Quando a pessoa abandona a política, ela não sai do jogo: apenas entrega o tabuleiro para outros jogadores
Em uma manhã comum de Atenas, há mais de dois mil anos, um homem atravessava a ágora com pressa. A cidade discutia guerra, impostos, comércio, leis, abastecimento de trigo, punições e alianças. Ele passava reto. Não queria ouvir. “Isso não é comigo”, talvez dissesse. Tinha seus negócios privados, sua casa, sua família, suas contas. Para os gregos, esse sujeito era o idiōtēs: não necessariamente um tolo no sentido moderno, mas aquele que se fechava na vida privada e se recusava a participar da vida pública. O termo designava o indivíduo privado, sem cargo e sem participação ativa na política da cidade.
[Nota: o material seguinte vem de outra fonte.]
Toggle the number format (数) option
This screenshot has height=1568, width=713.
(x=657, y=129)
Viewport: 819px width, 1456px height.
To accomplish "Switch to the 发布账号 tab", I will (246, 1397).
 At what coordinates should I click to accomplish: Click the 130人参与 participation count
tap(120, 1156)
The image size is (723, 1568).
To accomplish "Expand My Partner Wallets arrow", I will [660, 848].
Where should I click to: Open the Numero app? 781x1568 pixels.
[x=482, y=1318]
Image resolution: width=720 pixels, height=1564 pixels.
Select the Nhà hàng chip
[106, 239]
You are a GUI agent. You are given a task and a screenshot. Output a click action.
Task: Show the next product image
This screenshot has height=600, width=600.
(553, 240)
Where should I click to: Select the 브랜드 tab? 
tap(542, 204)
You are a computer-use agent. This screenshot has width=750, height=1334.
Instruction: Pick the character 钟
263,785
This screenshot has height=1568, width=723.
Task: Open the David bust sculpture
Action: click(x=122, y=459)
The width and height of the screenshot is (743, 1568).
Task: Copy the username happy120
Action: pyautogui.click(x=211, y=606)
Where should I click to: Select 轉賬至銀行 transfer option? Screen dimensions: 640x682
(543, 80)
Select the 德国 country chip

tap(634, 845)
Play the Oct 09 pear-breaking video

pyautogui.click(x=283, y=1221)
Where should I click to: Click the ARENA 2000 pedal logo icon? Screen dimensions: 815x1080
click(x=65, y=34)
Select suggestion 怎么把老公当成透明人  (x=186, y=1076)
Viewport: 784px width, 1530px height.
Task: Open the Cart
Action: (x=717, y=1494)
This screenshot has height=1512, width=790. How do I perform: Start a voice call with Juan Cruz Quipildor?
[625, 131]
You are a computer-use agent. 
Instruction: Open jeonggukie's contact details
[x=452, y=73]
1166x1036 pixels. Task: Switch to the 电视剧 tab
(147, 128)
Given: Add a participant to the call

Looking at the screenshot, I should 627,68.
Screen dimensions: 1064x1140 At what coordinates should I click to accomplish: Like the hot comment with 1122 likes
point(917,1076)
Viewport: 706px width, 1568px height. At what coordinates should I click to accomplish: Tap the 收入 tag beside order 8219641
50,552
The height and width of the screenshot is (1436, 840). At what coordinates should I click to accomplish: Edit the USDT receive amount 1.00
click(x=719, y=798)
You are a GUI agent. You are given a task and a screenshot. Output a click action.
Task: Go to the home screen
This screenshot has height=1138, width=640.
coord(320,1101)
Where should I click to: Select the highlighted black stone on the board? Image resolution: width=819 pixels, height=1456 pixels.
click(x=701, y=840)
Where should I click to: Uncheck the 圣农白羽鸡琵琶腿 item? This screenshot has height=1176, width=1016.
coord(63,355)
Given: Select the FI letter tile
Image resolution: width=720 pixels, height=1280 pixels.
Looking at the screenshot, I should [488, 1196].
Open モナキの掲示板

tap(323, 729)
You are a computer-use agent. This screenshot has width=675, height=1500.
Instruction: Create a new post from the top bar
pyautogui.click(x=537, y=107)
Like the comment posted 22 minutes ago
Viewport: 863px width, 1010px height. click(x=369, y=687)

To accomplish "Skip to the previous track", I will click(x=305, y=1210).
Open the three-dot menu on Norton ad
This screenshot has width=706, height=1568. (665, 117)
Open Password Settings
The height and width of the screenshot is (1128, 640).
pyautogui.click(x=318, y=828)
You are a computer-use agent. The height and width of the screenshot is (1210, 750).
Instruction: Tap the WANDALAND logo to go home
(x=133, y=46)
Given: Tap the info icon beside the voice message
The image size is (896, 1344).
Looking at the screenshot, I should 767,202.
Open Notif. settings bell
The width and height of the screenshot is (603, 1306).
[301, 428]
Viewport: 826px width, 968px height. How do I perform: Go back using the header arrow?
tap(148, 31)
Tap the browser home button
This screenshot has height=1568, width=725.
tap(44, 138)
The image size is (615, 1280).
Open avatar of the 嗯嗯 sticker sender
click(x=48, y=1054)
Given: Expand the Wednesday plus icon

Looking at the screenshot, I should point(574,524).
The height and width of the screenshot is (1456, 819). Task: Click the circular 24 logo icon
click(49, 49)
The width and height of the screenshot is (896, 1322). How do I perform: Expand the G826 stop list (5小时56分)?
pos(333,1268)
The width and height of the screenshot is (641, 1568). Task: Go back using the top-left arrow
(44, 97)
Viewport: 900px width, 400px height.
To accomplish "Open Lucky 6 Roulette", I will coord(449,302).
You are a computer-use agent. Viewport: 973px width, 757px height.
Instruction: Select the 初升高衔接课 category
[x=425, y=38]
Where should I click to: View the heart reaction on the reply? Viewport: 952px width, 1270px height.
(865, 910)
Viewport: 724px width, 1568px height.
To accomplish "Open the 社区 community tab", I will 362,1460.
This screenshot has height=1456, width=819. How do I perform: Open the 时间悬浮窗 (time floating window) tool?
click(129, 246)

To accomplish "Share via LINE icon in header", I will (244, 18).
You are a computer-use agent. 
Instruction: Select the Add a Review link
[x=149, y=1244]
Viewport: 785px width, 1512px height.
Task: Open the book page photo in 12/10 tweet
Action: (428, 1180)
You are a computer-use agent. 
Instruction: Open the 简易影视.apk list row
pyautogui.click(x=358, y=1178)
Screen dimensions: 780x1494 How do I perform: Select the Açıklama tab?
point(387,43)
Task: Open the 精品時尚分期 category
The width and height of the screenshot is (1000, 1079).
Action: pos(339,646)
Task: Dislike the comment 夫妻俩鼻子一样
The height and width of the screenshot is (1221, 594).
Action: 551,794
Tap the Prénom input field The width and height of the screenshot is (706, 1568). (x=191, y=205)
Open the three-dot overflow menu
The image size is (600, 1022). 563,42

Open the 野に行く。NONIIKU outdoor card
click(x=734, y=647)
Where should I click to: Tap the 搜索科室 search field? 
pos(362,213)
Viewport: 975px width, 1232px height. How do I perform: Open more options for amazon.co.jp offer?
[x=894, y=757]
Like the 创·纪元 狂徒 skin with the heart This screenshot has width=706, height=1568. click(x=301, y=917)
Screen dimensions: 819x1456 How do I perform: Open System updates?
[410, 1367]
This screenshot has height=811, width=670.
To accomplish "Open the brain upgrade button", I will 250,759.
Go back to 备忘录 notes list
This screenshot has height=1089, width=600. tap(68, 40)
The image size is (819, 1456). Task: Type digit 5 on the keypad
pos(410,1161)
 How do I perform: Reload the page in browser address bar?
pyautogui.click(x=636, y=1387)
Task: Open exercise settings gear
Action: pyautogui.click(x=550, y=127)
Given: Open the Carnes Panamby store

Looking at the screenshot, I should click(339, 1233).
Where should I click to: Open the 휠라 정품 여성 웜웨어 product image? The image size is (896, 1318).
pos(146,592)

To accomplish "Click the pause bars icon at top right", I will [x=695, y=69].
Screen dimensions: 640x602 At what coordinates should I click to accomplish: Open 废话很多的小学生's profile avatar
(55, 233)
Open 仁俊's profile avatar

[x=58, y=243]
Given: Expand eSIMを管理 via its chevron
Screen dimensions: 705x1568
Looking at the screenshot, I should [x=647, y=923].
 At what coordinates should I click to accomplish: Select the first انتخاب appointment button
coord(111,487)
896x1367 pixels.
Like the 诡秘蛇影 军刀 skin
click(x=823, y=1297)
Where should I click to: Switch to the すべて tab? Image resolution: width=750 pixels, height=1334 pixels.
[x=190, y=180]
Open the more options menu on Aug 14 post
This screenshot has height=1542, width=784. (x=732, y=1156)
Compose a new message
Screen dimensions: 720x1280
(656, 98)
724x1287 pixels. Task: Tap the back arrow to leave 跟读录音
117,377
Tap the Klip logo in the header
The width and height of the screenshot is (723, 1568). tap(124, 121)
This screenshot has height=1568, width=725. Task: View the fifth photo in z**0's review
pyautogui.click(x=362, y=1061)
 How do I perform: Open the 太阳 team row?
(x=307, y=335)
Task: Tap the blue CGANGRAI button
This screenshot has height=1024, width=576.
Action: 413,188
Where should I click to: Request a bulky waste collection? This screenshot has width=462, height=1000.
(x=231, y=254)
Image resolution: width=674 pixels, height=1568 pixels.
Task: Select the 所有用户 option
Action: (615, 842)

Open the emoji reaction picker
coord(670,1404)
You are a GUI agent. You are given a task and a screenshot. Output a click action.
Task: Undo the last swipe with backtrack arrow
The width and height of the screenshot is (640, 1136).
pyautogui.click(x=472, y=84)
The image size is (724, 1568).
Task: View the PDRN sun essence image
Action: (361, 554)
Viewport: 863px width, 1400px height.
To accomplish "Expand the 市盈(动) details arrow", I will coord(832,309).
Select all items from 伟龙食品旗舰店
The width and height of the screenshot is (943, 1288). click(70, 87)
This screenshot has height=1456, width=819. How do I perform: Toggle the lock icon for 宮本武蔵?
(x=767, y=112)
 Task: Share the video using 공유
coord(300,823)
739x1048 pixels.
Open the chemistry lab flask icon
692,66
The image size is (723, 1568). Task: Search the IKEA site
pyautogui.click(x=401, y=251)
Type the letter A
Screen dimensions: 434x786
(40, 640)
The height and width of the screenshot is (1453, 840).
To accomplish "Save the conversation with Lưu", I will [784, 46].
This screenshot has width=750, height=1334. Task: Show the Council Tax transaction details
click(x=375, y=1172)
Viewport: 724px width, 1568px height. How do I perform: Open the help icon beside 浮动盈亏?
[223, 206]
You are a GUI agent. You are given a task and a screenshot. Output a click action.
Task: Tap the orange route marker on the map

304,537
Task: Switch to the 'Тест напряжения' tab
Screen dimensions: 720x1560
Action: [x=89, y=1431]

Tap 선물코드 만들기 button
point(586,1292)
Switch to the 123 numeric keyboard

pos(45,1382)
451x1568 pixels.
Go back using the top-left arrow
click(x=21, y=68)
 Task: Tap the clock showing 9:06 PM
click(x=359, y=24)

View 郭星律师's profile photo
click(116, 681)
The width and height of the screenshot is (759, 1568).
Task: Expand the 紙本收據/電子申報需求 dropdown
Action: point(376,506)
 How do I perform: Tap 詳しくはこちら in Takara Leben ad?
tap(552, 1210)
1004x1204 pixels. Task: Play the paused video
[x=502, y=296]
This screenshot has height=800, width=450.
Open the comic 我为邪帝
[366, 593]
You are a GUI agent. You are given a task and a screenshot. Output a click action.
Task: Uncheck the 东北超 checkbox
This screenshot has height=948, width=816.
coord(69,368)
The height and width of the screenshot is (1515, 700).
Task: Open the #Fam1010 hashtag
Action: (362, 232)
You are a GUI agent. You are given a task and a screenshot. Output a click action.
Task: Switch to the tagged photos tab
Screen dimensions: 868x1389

A ironia histórica é poderosa: o “idiota”, na origem política do termo, não era apenas quem ignorava informações; era quem imaginava poder viver fora da pólis. O problema é que a pólis continuava decidindo por ele. Decidia o preço do pão, o recrutamento dos filhos, os impostos, as estradas, a segurança, a moeda, a justiça e a guerra.
Essa é a tese central deste artigo: não se interessar por política não protege ninguém da política; apenas torna a pessoa mais vulnerável às decisões tomadas por outros. A política está no prato, no ônibus, no preço do café, na aposentadoria, no saneamento, na conta de luz, no salário, na escola, no hospital e até no tempo perdido em uma fila.
1. Política não é só Brasília: é a arquitetura invisível da vida cotidiana
As imagens apresentadas partem de uma frase simples: “tudo é política, inclusive o que você acha que não é”. A frase é provocativa, mas correta. Não significa que tudo seja disputa partidária. Significa que quase tudo que organiza a vida coletiva passa por decisões públicas, escolhas econômicas, modelos regulatórios, prioridades orçamentárias e conflitos de interesse.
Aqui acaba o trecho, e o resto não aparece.